***** Documento de origem

Infohabitar, Ano IX, n.º 461
Artigo XLI da Série habitar e viver melhor
Galerias comuns e patins residenciais
António
Baptista Coelho
Aprofundando-se o percurso
comentado por uma adequada programação do edifício habitacional e visando-se,
por regra, a solução multifamiliar mais, ou menos, "coletiva"
abordam-se, sinteticamente, neste artigo, (i) as galerias comuns exteriores e
(ii) interiores e (iii) os patins habitacionais.
Não se pretende, de forma alguma,
esgotar a abordagem destes elementos constituintes de um habitar em comum, mas
sim contribuir para uma discussão renovada sobre matérias que, infelizmente,
parecem ser, por vezes, pouco alteráveis e previamente definidas, como se as
tipologias mais correntes fossem uma espécie de fatalidade, o que evidentemente
não é verdade.
Galerias exteriores habitacionais ( acessos habitacionais )
Sobre as
galerias exteriores muito se escreveu e muito se poderá e deverá escrever, e o
que se pode considerar ser, provavelmente, uma última tendência, não trata nada
bem este tipo de soluções de acesso às habitações, mas julga-se que esta
tendência não considera as verdadeiras vantagens que as galerias comuns
exteriores podem trazer a um habitar mais satisfatório, mais estimulante e mais
flexível e adaptável a diversos modos e gostos de habitar.
De certa
forma trata-se de poder ter “a rua”, logo ali, mesmo, junto à nossa soleira, o
que pode ter aspetos muito interessantes, por exemplo, em vistas diversificadas
sobre o exterior e sobre a aproximação à porta de entrada e no sentido de uma
aliança intensa com a vegetação, uma condição que, ela própria, poderá
caraterizar a solução como se de uma moradia se tratasse, situação esta que
pode ser, ainda, acentuada caso se trate de habitações em dois níveis
("duplex").
Fig. 01:
- um ótimo exemplo de galerias
exteriores comuns, em Olivais Norte Lisboa, projeto dos arquitetos Artur Pires
Martins e Palma de Melo (1959)
Considerando
os potenciais aspectos negativos desta solução estes concentram-se em soluções
com galerias estreitas e com um elevado número de vizinhos com acesso por cada
galeria, não havendo alternativa de acesso, condições estas que levarão a uma
convivência demasiado próxima, demasiado intensa e “obrigatória”, e que será
agravada caso aconteçam, ou seja provável que venham a acontecer, diferenças significativas
de hábitos de vida diária que posam ter reflexos diretos no uso das galerias e
que não sejam consensualmente aceites por todos os residentes.

**********

**O que fazer**
Segundo o artigo sobre galerias comuns e patins residenciais, de que arquitetos é o projeto das galerias exteriores de Olivais Norte mostrado na Fig. 01? As entradas não têm aqui qualquer papel.

***** Entradas fornecidas

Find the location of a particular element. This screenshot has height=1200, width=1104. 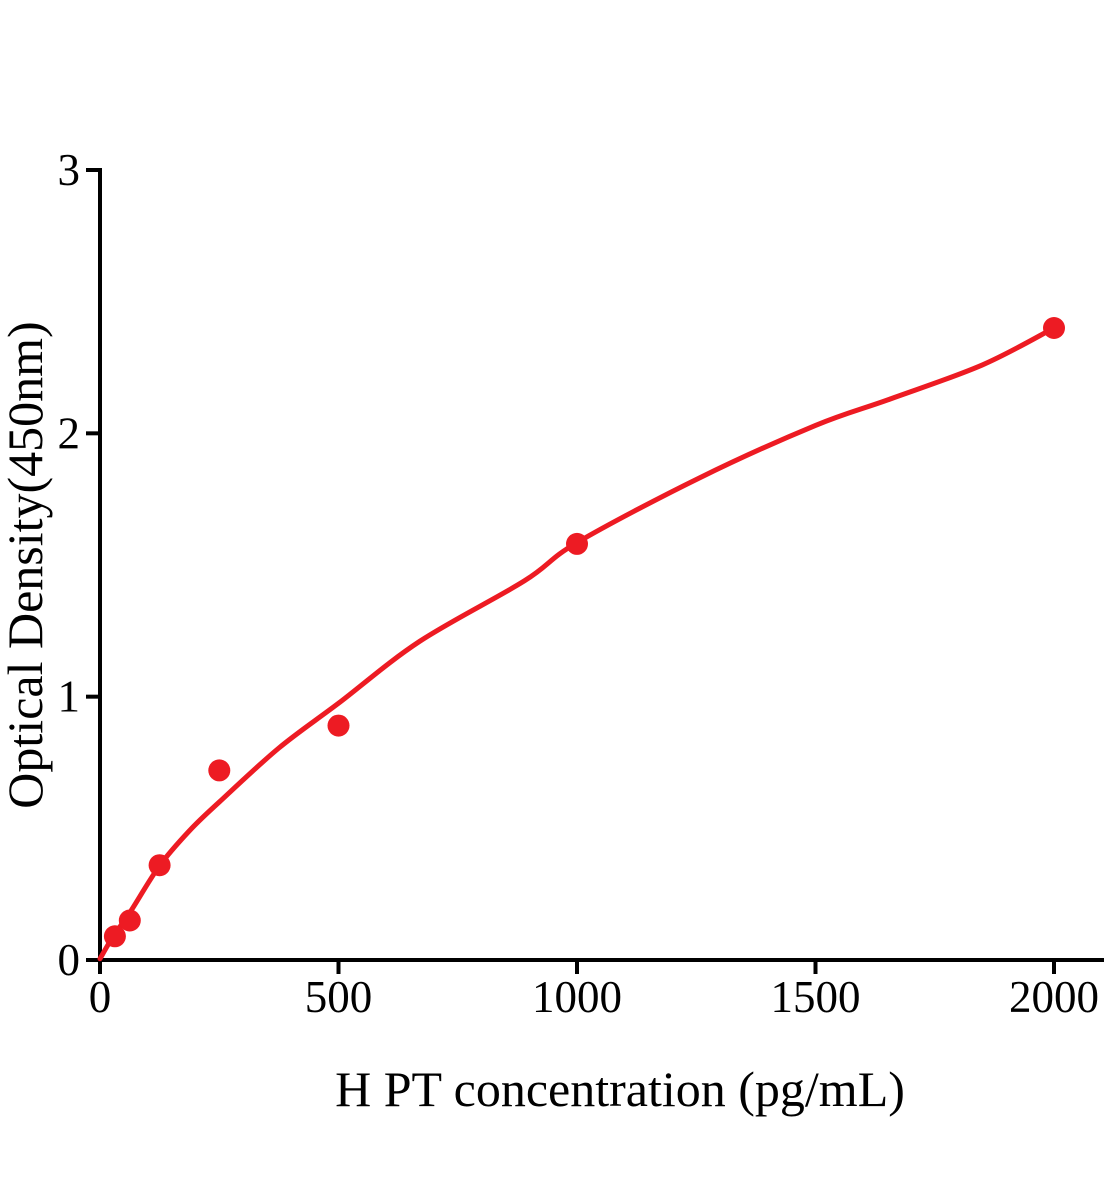

y-tick-label: 0 is located at coordinates (70, 960).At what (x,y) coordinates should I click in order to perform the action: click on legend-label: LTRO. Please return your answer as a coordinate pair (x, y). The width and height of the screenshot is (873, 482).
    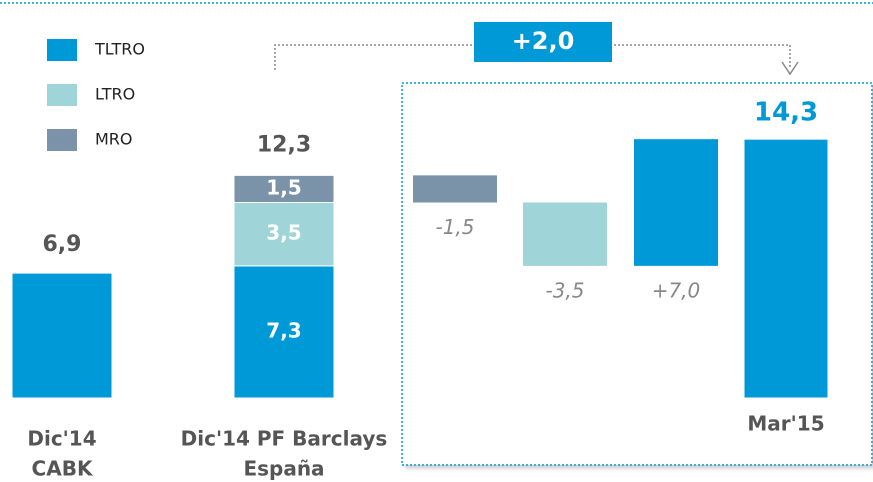
    Looking at the image, I should click on (115, 94).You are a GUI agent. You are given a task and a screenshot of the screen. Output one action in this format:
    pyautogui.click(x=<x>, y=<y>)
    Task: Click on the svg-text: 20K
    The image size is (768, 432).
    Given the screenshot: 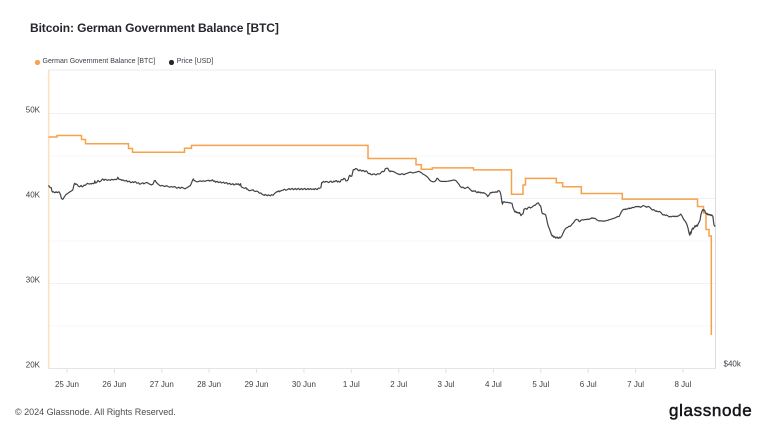 What is the action you would take?
    pyautogui.click(x=34, y=366)
    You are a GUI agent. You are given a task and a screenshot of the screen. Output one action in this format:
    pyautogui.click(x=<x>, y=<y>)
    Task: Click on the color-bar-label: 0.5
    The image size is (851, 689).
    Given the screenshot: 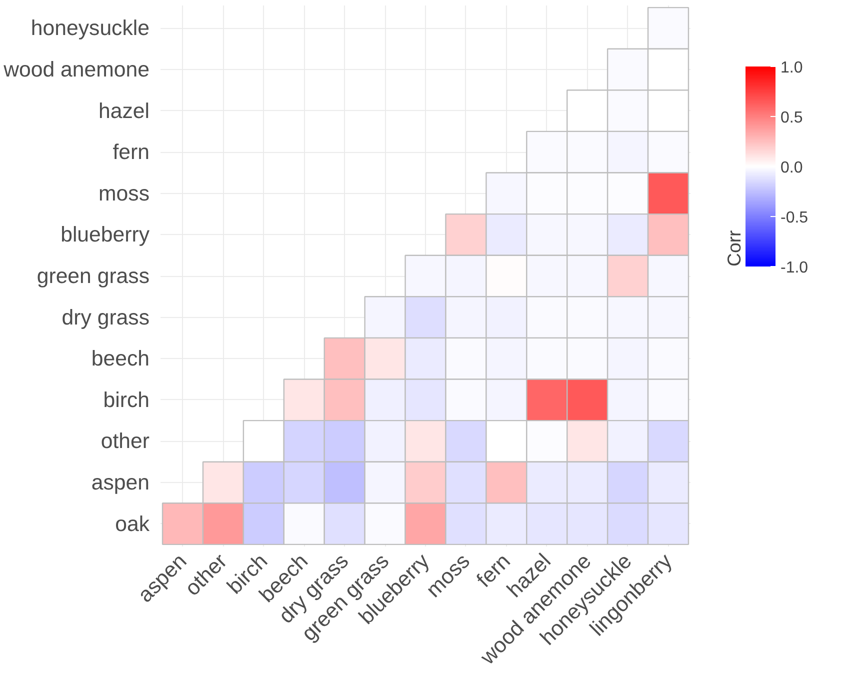 What is the action you would take?
    pyautogui.click(x=792, y=118)
    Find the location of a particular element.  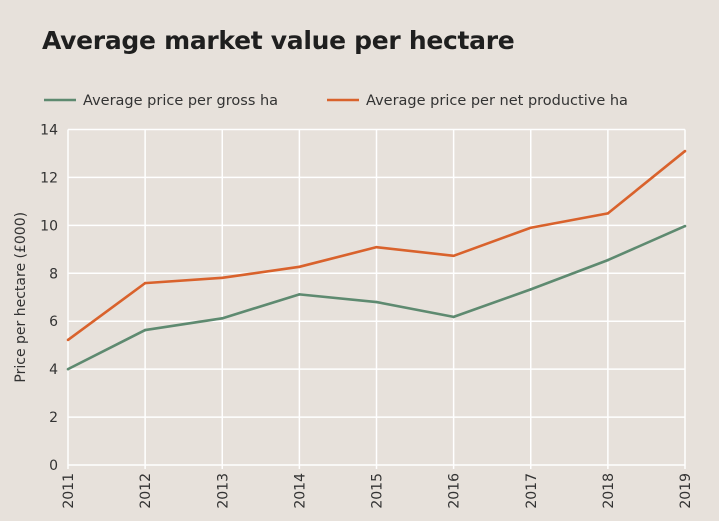

x-tick-label: 2015 is located at coordinates (378, 491).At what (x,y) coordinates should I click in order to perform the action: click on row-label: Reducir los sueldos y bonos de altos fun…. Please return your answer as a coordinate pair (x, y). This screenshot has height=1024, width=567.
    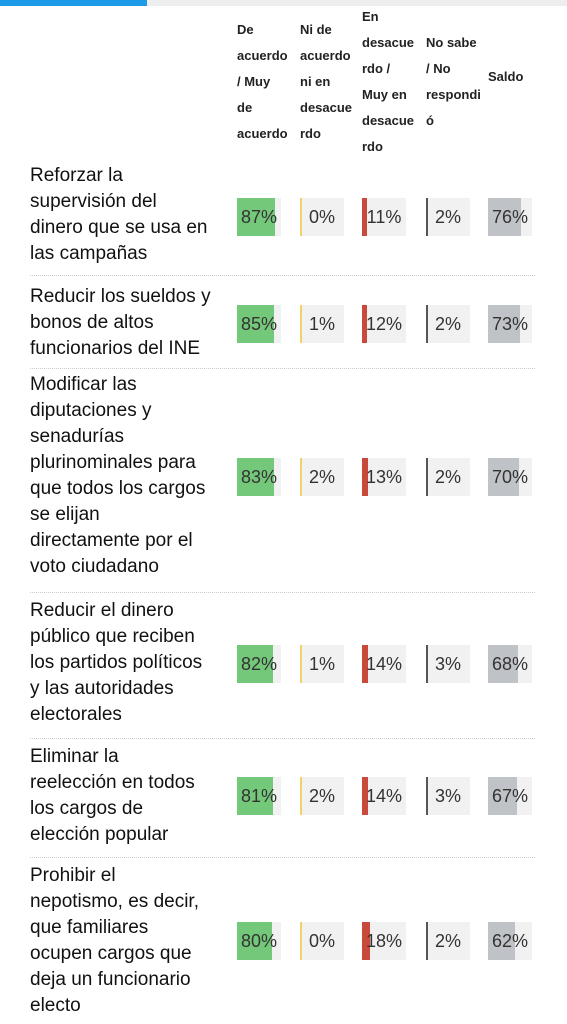
    Looking at the image, I should click on (120, 322).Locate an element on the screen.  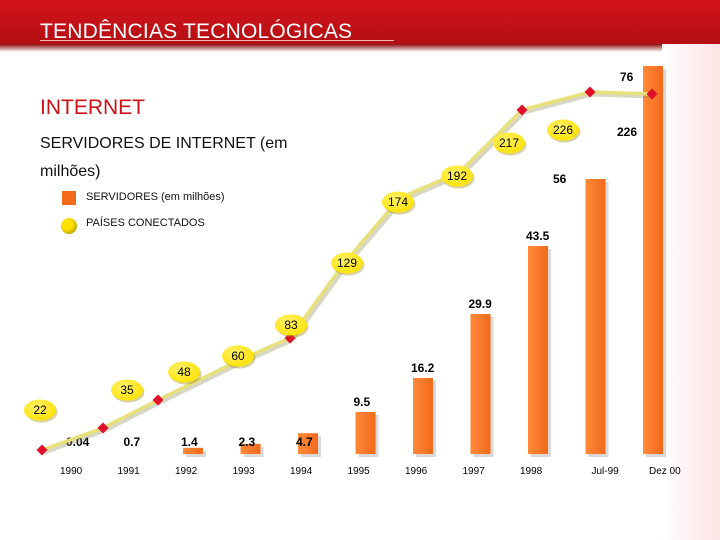
line-value-label: 35 is located at coordinates (127, 390).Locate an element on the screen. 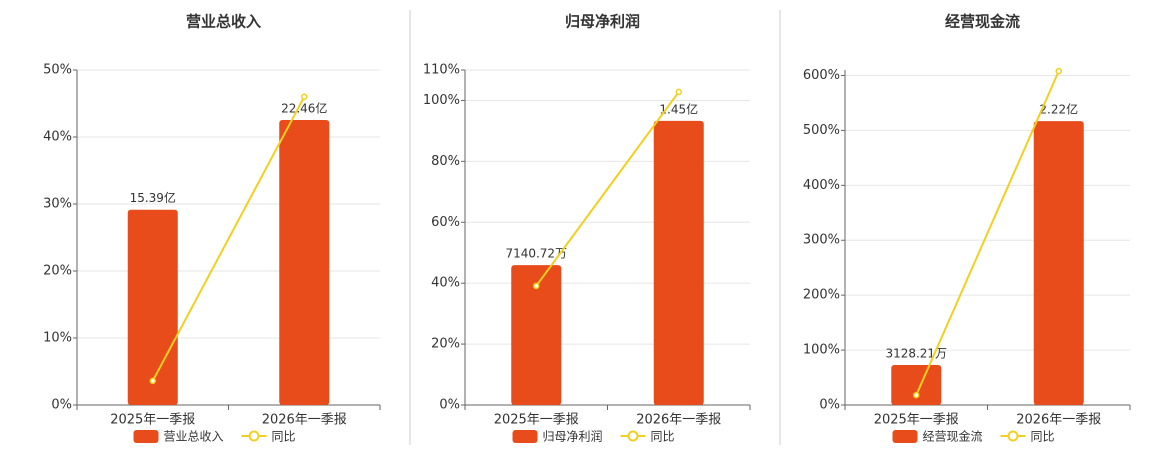 This screenshot has width=1160, height=450. y-tick-label: 110% is located at coordinates (442, 70).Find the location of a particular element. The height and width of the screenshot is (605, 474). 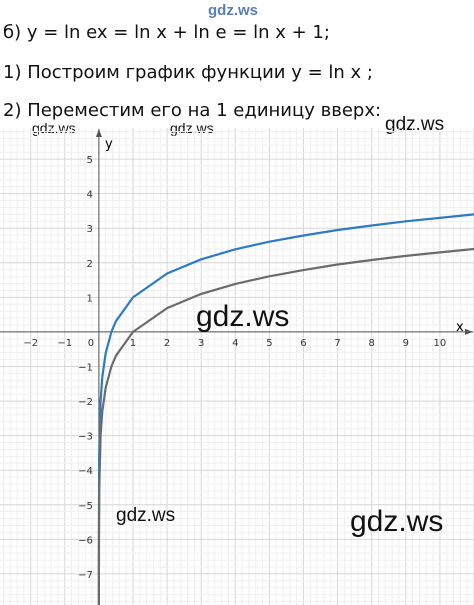

x-tick-label: 9 is located at coordinates (406, 344).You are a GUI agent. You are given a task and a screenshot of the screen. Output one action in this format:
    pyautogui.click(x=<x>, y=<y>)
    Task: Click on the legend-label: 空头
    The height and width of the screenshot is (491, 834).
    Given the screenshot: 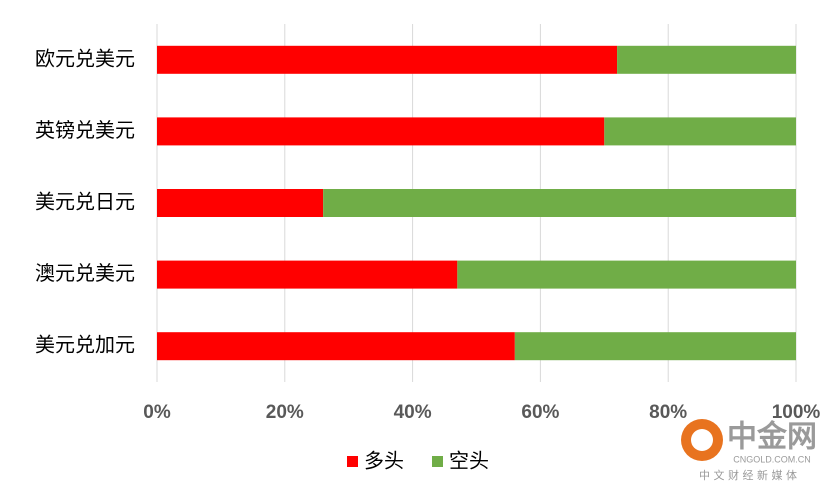 What is the action you would take?
    pyautogui.click(x=469, y=461)
    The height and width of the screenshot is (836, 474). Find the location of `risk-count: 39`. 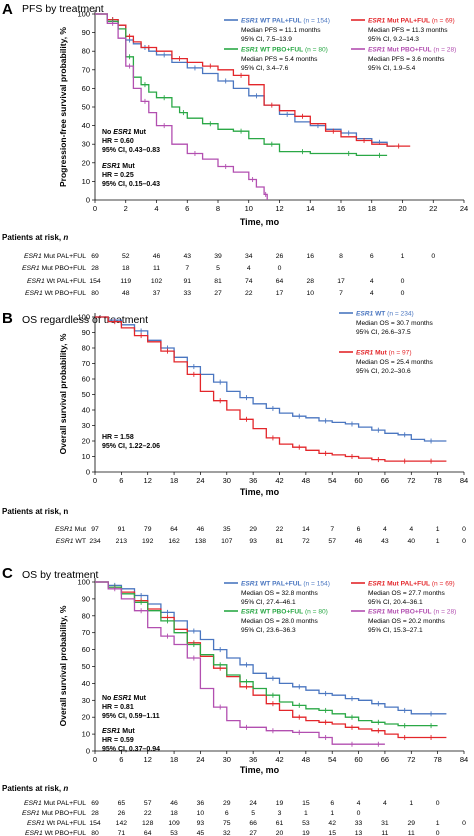

risk-count: 39 is located at coordinates (218, 256).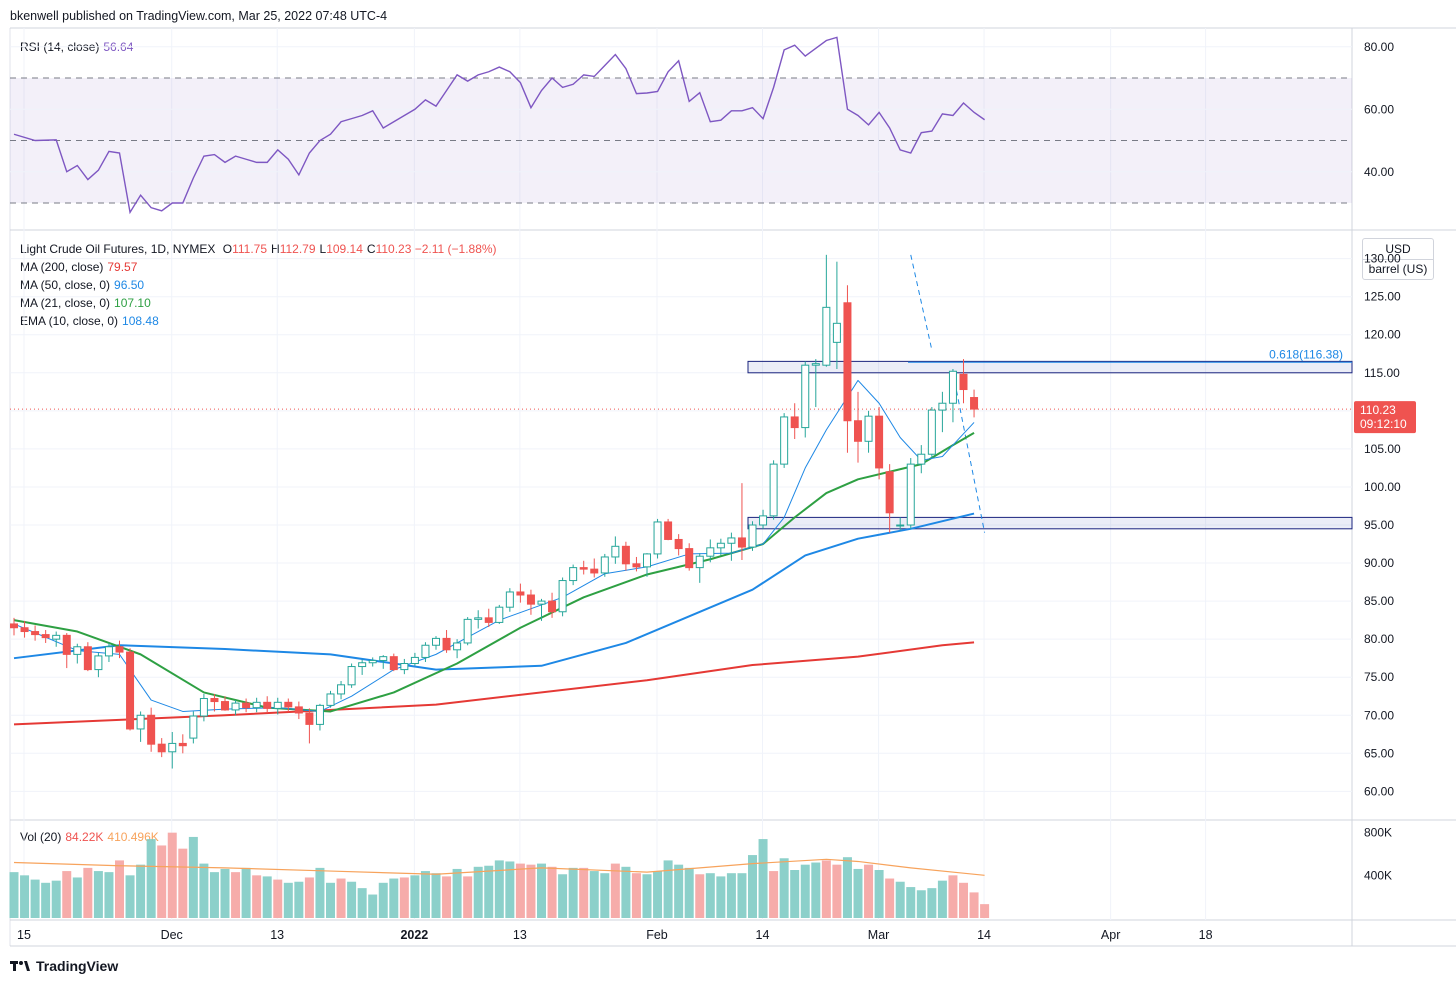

**********

**Solução escrita**
Artur Pires Martins e Palma de Melo.